§ QUÉ HACER: De acuerdo con la crónica sobre la Misa del Crisma, ¿con qué fin confió el Pontífice el Crisma y los óleos a los obispos y sacerdotes? Explícalo en una a tres oraciones.

Al celebrar esta mañana en la basílica vaticana la Santa Misa del Crisma Benedicto
XVI invita a los obispos y presbíteros a renovar su compromiso de vivir, de forma
cada vez más digna, la vocación recibida
Jueves, 20 mar (RV).- Esta mañana, al concluir la Santa Misa del Crisma –que el Papa
celebró con los obispos y presbíteros presentes en Roma en la Basílica de San Pedro–
el Santo Padre afirmó textualmente: «Hemos querido renovar nuestro compromiso de vivir
de forma cada vez más digna la vocación que hemos recibido». Durante esta tradicional
celebración anual, el Papa bendijo el crisma y el óleo de los catecúmenos y de los
enfermos, subrayando el misterio de la Iglesia como sacramento de Cristo, que «santifica
–dijo– toda realidad y situación de vida».
Confiando el Crisma y los óleos
a los obispos y sacerdotes, para que, por medio de su ministerio, la gracia divina
fluya en las almas, brindando fortaleza y vida, el Pontífice reiteró la exhortación
a «respetar, venerar y conservar con cuidado particular» estos signos de la gracia
de Dios, para que las personas, los lugares y las cosas que serán signados con ellos,
puedan resplandecer en la misma unidad de Dios que, por un don admirable de su amor,
ha querido que en los signos sacramentales se renovaran místicamente los eventos de
la historia de la salvación».

§ DATOS REGISTRADOS:
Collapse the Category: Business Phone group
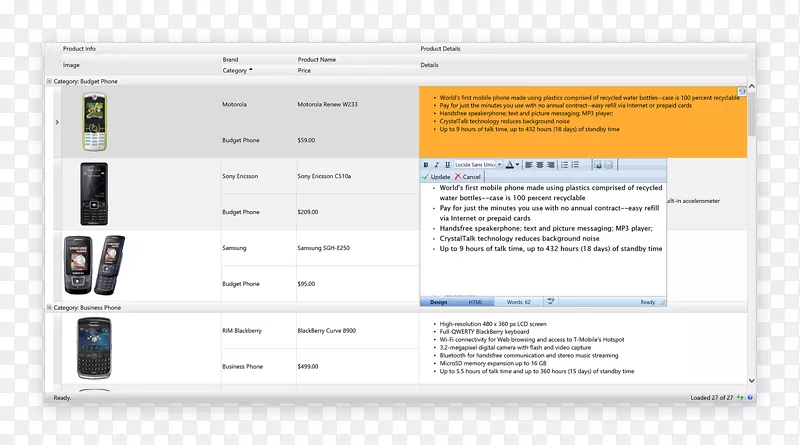Screen dimensions: 800x445 49,308
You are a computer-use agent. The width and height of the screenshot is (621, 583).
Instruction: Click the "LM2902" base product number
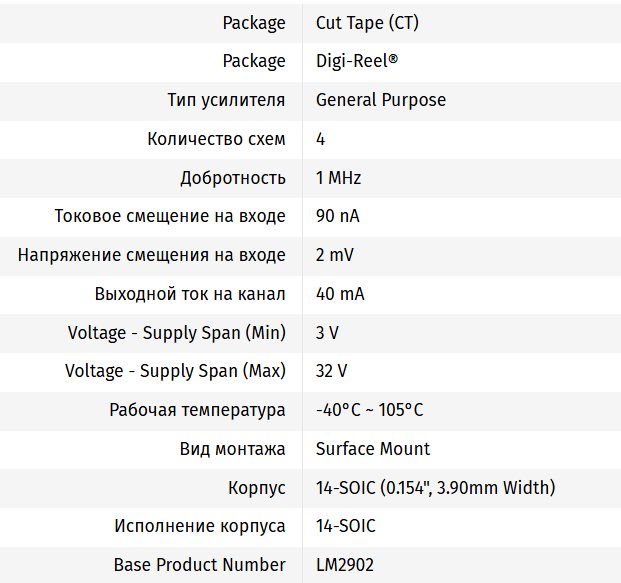[x=345, y=565]
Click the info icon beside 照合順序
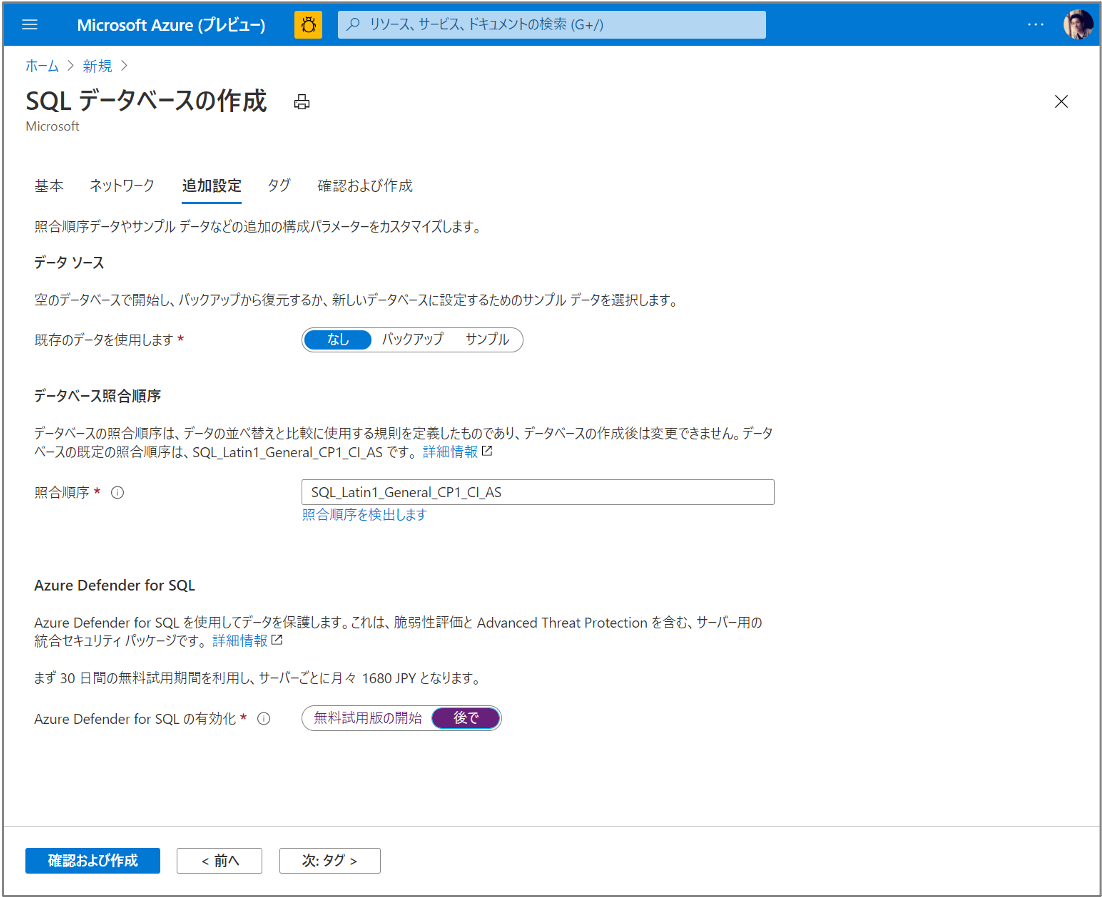1102x897 pixels. tap(117, 493)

§ RESPUESTA: Se los confió para que, por medio del ministerio de los obispos y sacerdotes, la gracia divina fluya en las almas y les brinde fortaleza y vida.